> _DATASET EXTRACT_
--------

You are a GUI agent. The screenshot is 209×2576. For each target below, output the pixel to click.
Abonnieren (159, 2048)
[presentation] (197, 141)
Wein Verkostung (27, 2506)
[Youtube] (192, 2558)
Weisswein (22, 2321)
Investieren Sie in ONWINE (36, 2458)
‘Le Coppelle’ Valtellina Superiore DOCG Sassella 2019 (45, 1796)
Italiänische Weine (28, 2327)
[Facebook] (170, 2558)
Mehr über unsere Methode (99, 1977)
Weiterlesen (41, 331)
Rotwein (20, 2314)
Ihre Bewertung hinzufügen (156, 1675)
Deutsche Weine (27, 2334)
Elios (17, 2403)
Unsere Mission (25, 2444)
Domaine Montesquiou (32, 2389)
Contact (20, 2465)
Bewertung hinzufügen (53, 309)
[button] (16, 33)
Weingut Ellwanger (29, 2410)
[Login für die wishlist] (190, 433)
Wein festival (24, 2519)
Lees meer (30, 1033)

--------

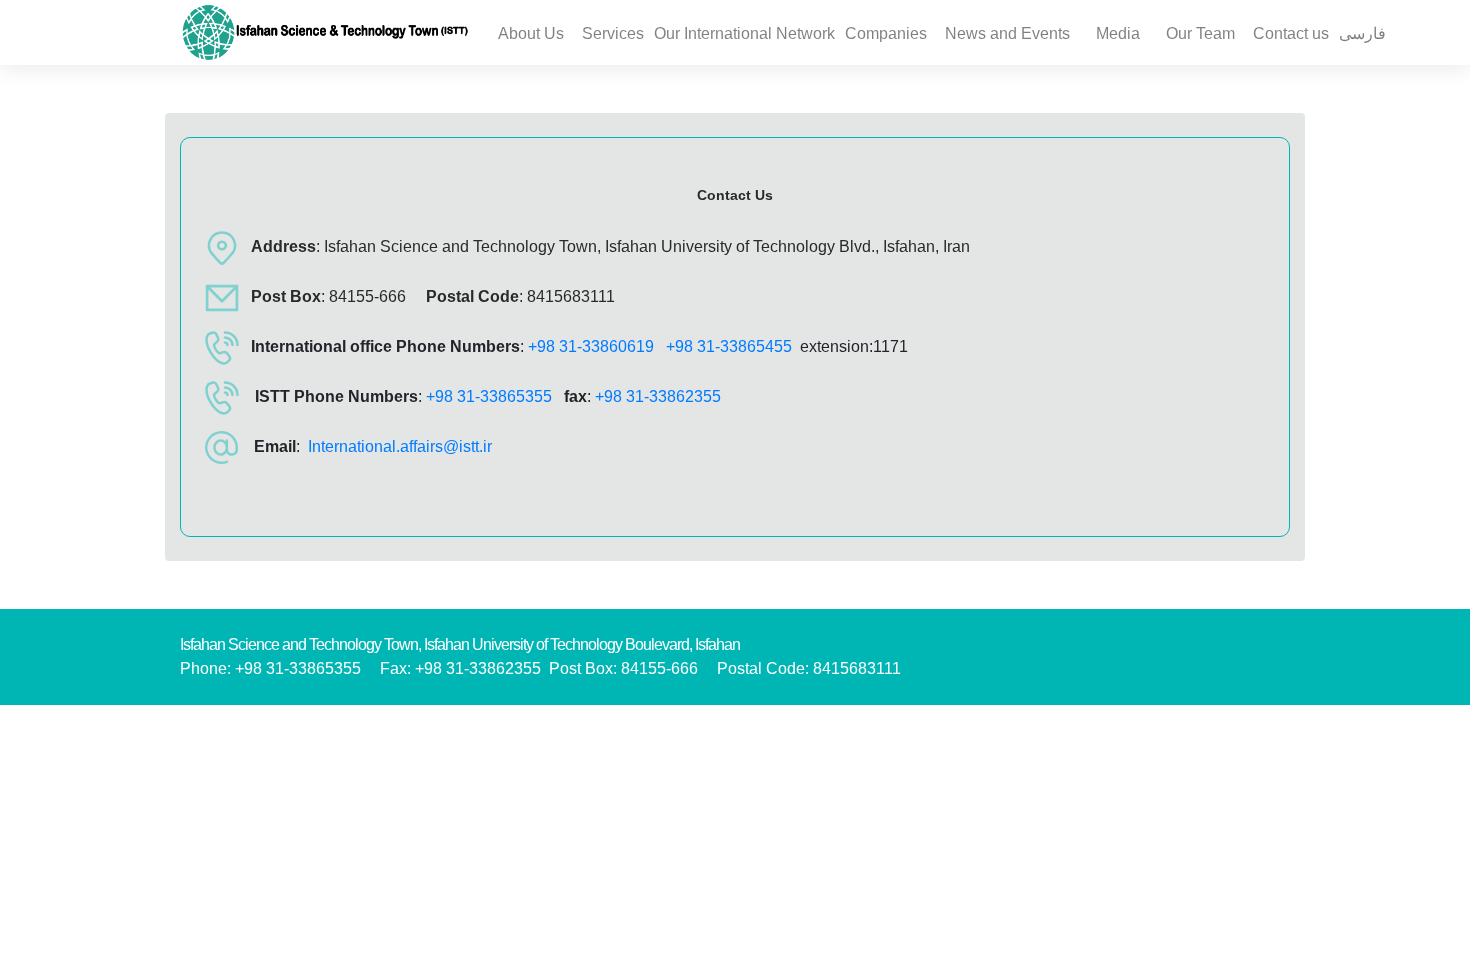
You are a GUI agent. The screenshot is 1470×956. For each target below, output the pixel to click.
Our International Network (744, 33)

--------

Which lines run from the one holding "Elios (17, 2403)" through the one holding "Lees meer (30, 1033)" in the records above? Repeat them exactly, both included, and nothing more.

Elios (17, 2403)
Unsere Mission (25, 2444)
Domaine Montesquiou (32, 2389)
Contact (20, 2465)
Bewertung hinzufügen (53, 309)
[button] (16, 33)
Weingut Ellwanger (29, 2410)
[Login für die wishlist] (190, 433)
Wein festival (24, 2519)
Lees meer (30, 1033)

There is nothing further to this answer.